In other words, racial medicine doesn’t work in theory, but it does work with human beings. That suggests that we need a better theory.

In fact, recent analyses have indicated that many common diseases probably are caused by genetic variations in different populations, making it crucial to assemble diverse databases, researchers said in an article published online July 13 by the journal Nature.

Two large genetic analyses published July 20 by the journals Nature and Nature Genetics found hundreds of genetic discrepancies between people of African American and European descent. And two papers published online Sunday by Nature Genetics found four unique genetic variations associated with asthma in people in Japan and people of African ancestry. Until scientists learn more about individual genetic predisposition, race provides a useful proxy, some say.

“I think there’s a healthy debate right now about the role of race in medicine,” said Noah A. Rosenberg, a professor of biology at Stanford University.

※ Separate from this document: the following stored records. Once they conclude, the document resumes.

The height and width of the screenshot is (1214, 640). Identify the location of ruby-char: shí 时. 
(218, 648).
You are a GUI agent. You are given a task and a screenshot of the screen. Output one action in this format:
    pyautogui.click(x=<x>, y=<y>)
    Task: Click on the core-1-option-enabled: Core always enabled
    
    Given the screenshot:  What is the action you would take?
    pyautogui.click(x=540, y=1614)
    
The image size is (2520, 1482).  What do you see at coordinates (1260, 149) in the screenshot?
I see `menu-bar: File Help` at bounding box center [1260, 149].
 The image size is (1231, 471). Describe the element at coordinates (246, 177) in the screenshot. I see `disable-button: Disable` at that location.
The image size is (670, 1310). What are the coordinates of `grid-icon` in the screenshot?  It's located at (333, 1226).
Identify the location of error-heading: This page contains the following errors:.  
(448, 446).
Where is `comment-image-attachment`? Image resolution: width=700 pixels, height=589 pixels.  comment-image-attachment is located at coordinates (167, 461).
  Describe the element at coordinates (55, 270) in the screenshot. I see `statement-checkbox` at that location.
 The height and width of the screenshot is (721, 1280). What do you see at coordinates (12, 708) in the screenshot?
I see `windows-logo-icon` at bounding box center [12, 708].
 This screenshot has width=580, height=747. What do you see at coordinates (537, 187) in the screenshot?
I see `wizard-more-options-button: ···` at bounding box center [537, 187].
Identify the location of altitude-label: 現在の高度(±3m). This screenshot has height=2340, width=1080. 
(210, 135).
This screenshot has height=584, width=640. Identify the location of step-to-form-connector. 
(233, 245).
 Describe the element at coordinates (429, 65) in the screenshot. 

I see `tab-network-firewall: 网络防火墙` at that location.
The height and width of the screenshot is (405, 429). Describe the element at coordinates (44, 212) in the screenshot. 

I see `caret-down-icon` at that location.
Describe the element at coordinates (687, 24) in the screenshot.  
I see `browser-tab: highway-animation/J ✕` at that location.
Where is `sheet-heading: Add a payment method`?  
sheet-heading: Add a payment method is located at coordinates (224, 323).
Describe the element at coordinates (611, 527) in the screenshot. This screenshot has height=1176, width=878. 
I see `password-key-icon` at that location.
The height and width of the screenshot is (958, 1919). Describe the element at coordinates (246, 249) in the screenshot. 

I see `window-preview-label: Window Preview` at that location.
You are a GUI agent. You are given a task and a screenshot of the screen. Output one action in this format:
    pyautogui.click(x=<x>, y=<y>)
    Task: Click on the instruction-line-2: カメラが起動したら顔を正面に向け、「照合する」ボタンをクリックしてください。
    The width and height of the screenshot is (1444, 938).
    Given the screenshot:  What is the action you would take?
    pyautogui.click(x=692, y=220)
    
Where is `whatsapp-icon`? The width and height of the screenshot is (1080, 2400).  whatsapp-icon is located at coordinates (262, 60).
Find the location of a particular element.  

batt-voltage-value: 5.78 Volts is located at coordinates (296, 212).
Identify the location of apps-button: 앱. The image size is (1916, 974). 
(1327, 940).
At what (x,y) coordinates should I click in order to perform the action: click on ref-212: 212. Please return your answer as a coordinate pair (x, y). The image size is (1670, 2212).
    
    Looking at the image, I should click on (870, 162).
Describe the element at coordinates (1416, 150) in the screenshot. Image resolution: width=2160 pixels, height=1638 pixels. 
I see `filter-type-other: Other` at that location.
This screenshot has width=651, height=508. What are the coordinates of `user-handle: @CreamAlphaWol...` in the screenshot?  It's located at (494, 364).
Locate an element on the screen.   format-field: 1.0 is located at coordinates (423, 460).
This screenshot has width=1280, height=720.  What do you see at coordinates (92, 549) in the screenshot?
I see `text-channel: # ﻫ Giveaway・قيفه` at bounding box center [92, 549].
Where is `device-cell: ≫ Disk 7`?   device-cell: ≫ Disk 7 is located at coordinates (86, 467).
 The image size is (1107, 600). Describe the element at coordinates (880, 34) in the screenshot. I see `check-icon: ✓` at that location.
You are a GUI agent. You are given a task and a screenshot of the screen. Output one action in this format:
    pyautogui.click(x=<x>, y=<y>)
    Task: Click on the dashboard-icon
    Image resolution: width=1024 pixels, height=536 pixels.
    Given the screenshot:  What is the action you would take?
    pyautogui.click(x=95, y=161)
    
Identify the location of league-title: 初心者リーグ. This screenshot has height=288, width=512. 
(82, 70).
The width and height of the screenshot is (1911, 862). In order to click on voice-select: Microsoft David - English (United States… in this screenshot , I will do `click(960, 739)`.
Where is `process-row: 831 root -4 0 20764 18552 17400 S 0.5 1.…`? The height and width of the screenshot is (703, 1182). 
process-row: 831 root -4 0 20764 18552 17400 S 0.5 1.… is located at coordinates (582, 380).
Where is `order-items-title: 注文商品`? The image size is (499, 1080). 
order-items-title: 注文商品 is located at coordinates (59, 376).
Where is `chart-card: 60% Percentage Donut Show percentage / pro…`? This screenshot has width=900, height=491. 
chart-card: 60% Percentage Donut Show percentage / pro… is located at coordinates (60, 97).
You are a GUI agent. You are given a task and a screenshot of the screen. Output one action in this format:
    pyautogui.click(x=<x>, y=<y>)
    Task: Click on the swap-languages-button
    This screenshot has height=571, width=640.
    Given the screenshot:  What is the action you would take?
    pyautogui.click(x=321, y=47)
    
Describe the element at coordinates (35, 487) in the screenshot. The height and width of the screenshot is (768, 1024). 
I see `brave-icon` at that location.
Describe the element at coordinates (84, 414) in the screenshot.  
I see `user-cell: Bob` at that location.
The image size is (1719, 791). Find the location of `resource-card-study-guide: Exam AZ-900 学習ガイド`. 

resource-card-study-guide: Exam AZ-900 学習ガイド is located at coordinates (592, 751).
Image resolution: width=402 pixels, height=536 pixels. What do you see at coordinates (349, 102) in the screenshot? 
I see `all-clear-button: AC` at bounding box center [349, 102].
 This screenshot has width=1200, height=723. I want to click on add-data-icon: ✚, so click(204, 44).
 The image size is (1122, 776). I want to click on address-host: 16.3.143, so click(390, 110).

One of the reasons that this debate has dragged on in a confused fashion for so many years, probably killing a few patients along the way, is that doctors aren’t given a solid concept of race. Doctors are busy, practical people. They need the conceptual heavy lifting to be done by intellectuals, but the intellectual class has overwhelmingly failed when it comes to understanding what race is.

The problem is that because it’s easy to poke holes in the crudest forms of old-fashioned American racial concepts, such as the one-drop rule, that means you can jump all the way to Race Does Not Exist, which is even cruder and stupider. What we need instead is a more sophisticated way for doctors to think about race. Fortunately, I invented* that way back in the 1990s: a racial group can most profitably be thought of as an extended family that is partly inbred. This is very close to being tautological, and, not surprisingly, lots of recent genetic data supports this insight.

The good news is that doctors shouldn’t have too much trouble grasping my concept because it fits nicely as an extension of a concept they use all the time: the family medical history. The Surgeon GeneralAMA and the Mayo Clinic advocate that patients draw up a family medical history for themselves.

Race fits into the notion of a family medical history by allowing your family medical history to be extended beyond relatives whose medical histories you happen to know. Thinking of race as a partly inbred extended family means implies that statistical tendencies should also be garnered from large numbers of members of your more extended families.

The bad news is that almost nobody is explaining this concept to doctors. Thus, we see confused and confusing articles like this one.

* I’m sure lots of other people invented it before me.